A y regarder d'un peu près les livres des deux romanciers possèdent de nombreux points communs. Tout d'abord dés les premières pages le lecteur sait qu'il se trouve dans un de leurs romans. Chez les deux auteurs leur narrateur sont presque toujours des jeunes hommes à la volonté incertaine qui semblent flotter au grès des événements tout en étant accueillants aux surprises de la vie. Et puis se sont surtout deux écrivains géographes. Leurs personnages (à remplir) trouvent souvent leur vérité lors d'un périple, plus linéaire chez Murakami que chez Modiano où il est souvent circulaire, circonscrit dans quelques arrondissements de Paris. S'il n'est pas indispensable de connaître Tokyo pour apprécier « L'incolore », il apportera néanmoins un plaisir supplémentaire aux familiers de la capitale japonaise.

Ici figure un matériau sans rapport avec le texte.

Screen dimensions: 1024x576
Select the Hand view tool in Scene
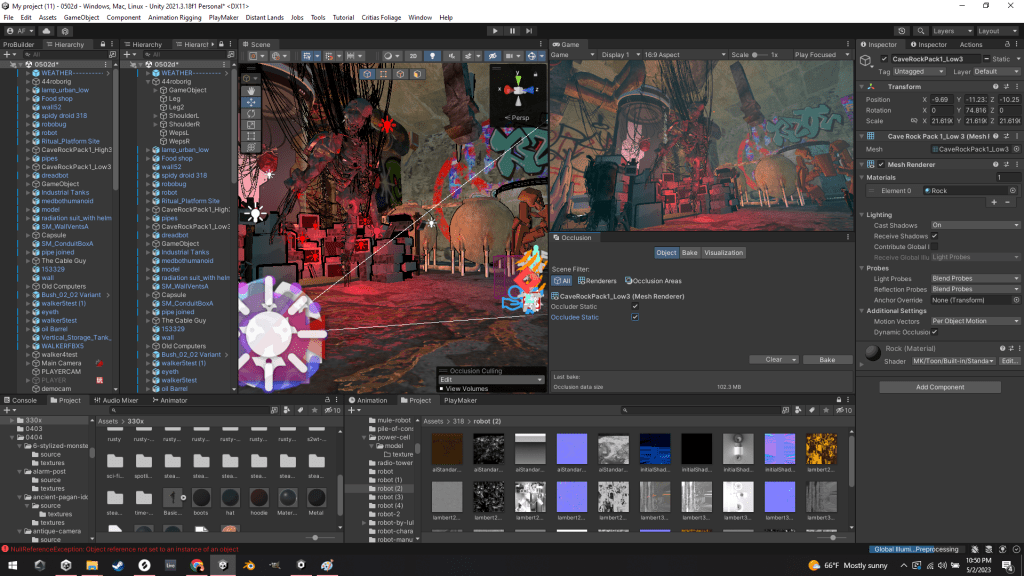(x=250, y=90)
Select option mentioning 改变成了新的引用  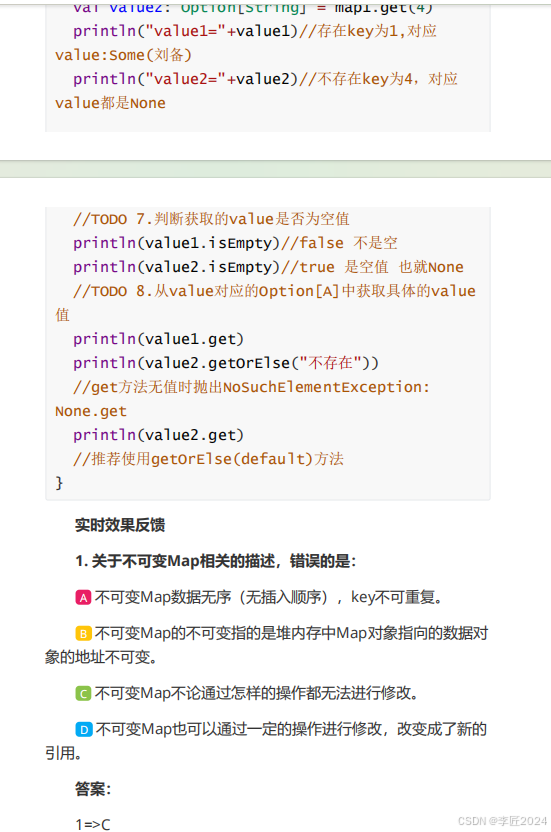[266, 741]
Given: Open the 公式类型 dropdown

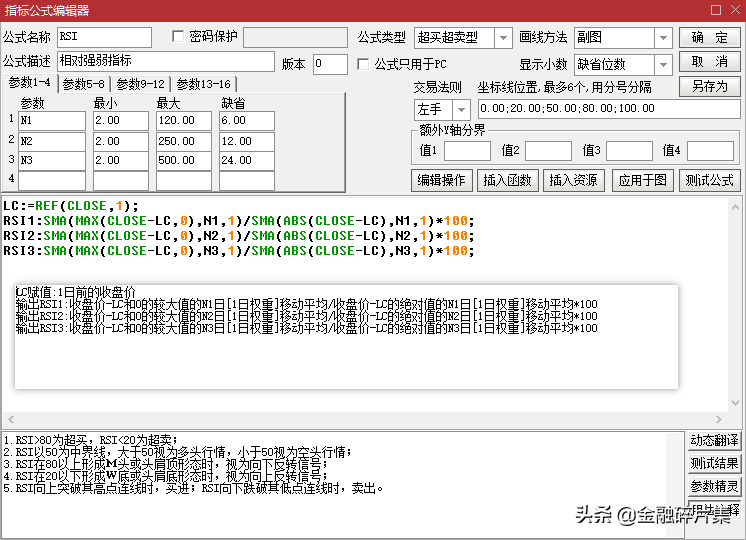Looking at the screenshot, I should point(502,38).
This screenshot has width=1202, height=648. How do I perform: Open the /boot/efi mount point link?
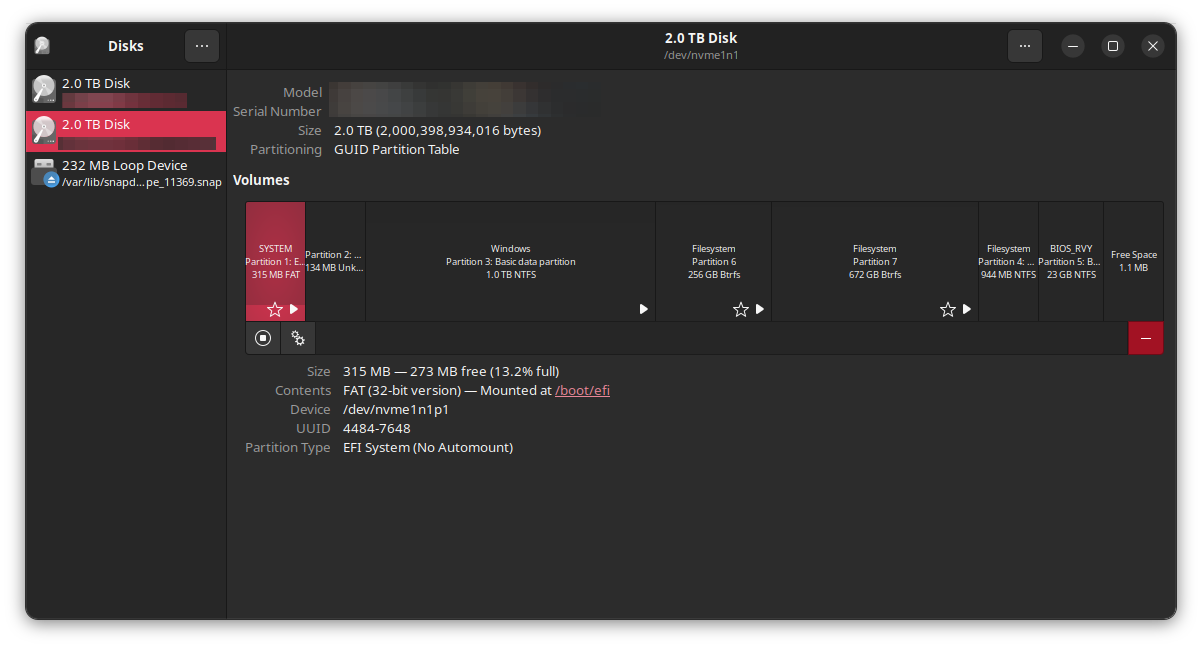coord(582,391)
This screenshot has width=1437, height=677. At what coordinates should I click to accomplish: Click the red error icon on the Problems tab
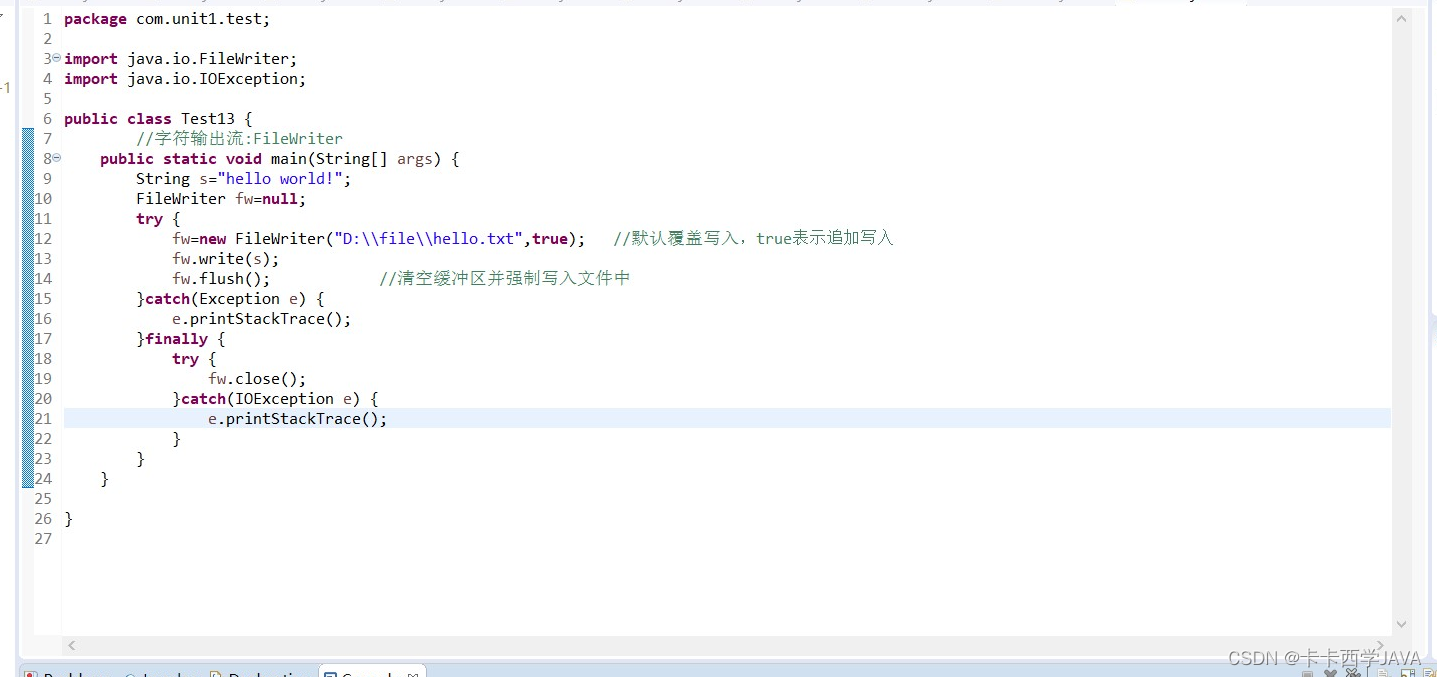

Le style fluide de Murakami fait que chacun de ses livres sont de redoutables pages-turner malgré la propension de l'auteur à la répétition, moins cette fois heureusement que dans 1q84, qui tout en étant son plus grand succès de librairie, me paraît être son moins bon roman. Murakami émaille toujours sa prose de nombreuses métaphores telles que: << Le coeur de l'homme est un oiseau de nuit » ou encore: << La vie ressemble à une partition compliquée. >>. Ses phrases sont courtes et limpides.
Ce roman sur la nostalgie et la mélancolie est facile à lire. Il pourrait paraître anecdotique et surtout très japonais, on y retrouve l'importance des années de lycée et la difficulté à communiquer entre les êtres qui si elles ne sont pas des spécialités uniquement nippones sont néanmoins récurrentes dans un nombre incalculable de romans japonais et de mangas, est en réalité universel et profond. Il s'interroge sur la différence du regard que l'on a sur soi et celui que portent les autres sur vous. La perception d'une même personne pouvant changer du tout au tout selon le regardeur. Tsukuru se voit comme un garçon vide, une personnalité à remplir par les autres alors que ses amis l'admire, ce dont il n'a pas conscience. Tsukuru est aussi un garçon qui n'est pas sur de sa sexualité. Il est à noter qu'au fil du temps l'homosexualité rode de plus en plus dans les romans de Murakami.
Cette histoire d'exclusion, au delà du cas particulier évoqué ici touchera tous ceux qui à un moment de leur vie auront été rejetés inopinément.